30-Second Masterclass in Brand Awareness: Wealthsimple’s Blue Jays Ad and the Long Game of Marketing
Key illuminated insight
The best ads don’t sell. They signal. Wealthsimple’s Blue Jays spot didn’t ask for your money. It earned your memory, and in a market where trust compounds faster than interest, that’s worth every second of airtime.
Step into full illumination
If you caught the Blue Jays game recently, you probably saw it: Wealthsimple’s newest spot. A nostalgic nod to 1993, the year Toronto last won the World Series. The ad rewinds the tape, reminding viewers what the markets looked like then, and what’s happened since.
No celebrity endorsements. No over-produced CGI. Just music, motion, and meaning.
As a fractional Chief Marketing Officer, I have to hand it to them: this was a masterclass in brand efficiency.
The genius is in its restraint
You can almost feel the creative brief: “Make it simple. Make it smart. Make it stick.”
Production cost? Minimal. The heavy lifting comes from two things: licensing the music and applying a smart layer of motion graphics. No film crews. No sound stages. Yet it achieves what most multimillion-dollar brand campaigns miss: emotional resonance with perfect contextual timing.
While the Blue Jays fight for another shot at glory, Wealthsimple positions itself as the steady hand through decades of market highs, lows, and everything in between. It’s not about the Jays. It’s about longevity, perspective, and trust, the emotional trifecta of wealth management.
Why this works: memory, timing, and meaning
-> Memory: For Canadians, 1993 isn’t just a baseball year. It’s a cultural timestamp. Linking that to investing triggers nostalgia, which, psychologically speaking, deepens brand recall by up to 50%.
-> Timing: Running it during the World Series? Perfect. A captive audience, collective emotion, and prime national reach.

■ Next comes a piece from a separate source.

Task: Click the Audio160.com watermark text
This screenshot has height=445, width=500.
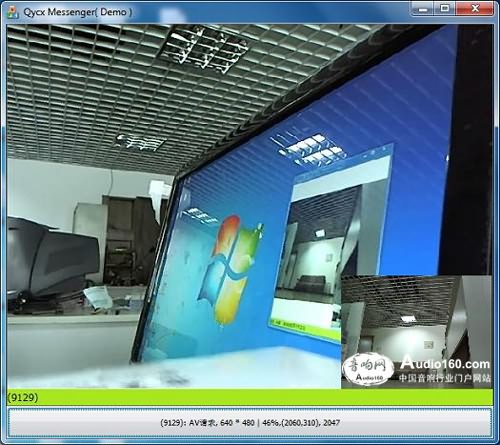Action: 445,362
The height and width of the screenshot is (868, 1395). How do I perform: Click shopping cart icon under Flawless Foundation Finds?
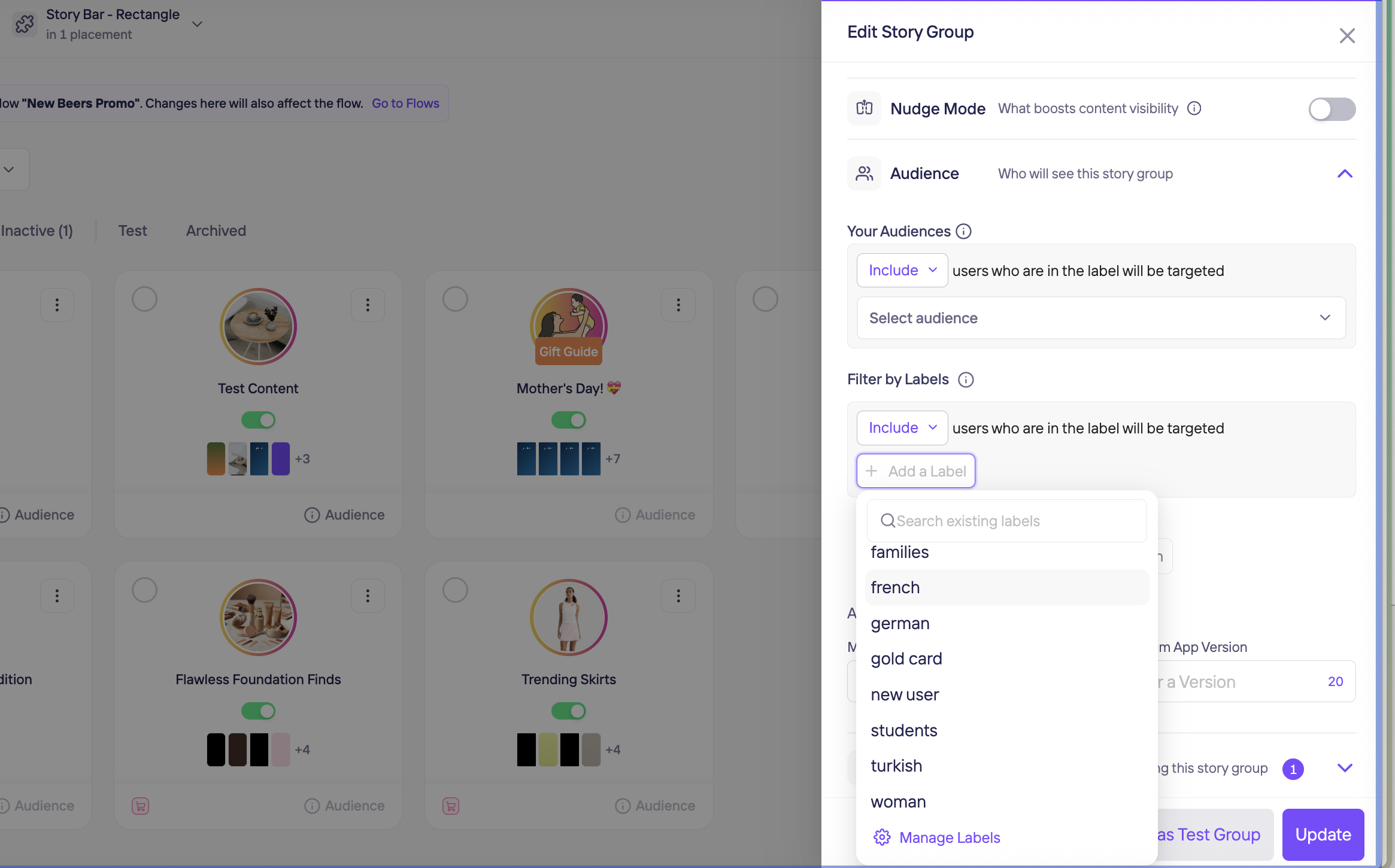click(x=140, y=806)
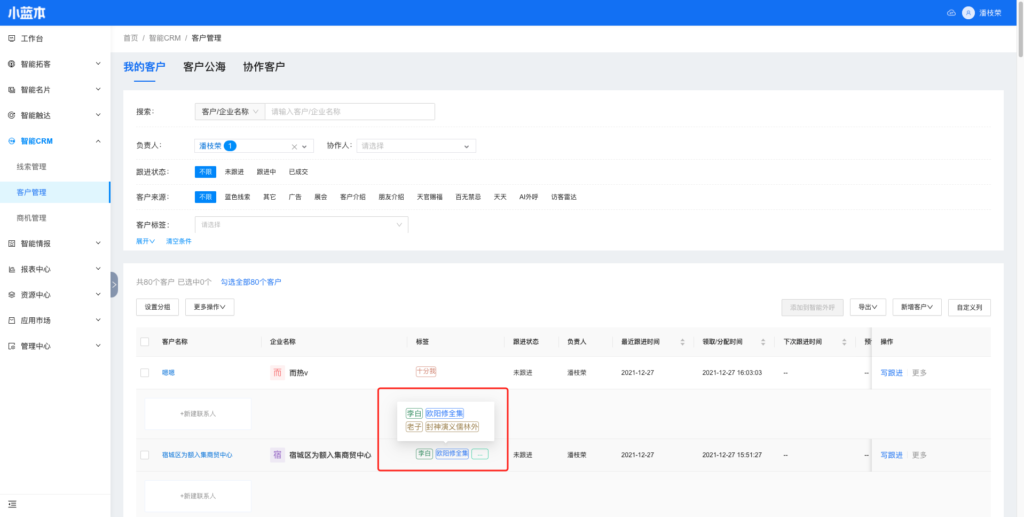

-> Meaning: The ad’s message, that smart investing outlasts market noise, aligns seamlessly with Wealthsimple’s core value proposition: simplicity, longevity, and confidence.
This is what I call brand gravity: a campaign that quietly pulls customers in without shouting over the crowd.
Brand awareness isn’t fluff, it’s fuel
Founders love to measure everything at the bottom of the funnel. Conversions. Click-throughs. CAC. But without top-of-funnel awareness, the rest of your funnel collapses like a bad soufflé.
Brand awareness ads, when done right, set the emotional and cognitive stage for performance to work. They build trust velocity. That means every future impression, email, or retargeted ad lands harder because the brand already feels familiar.
Wealthsimple doesn’t need you to sign up mid-inning. It just needs you to remember them when you finally decide to move your money.
The takeaway for founders and marketers
You don’t need a Super Bowl budget to make a memorable brand statement. You need:
-> A clear story worth repeating.
-> A cultural hook that feels timely, not trendy.
-> The discipline to keep it simple.
This ad shows what happens when a brand understands its market maturity. Wealthsimple isn’t fighting for clicks anymore, it’s cementing trust equity.
And that’s the long game every fintech should be playing.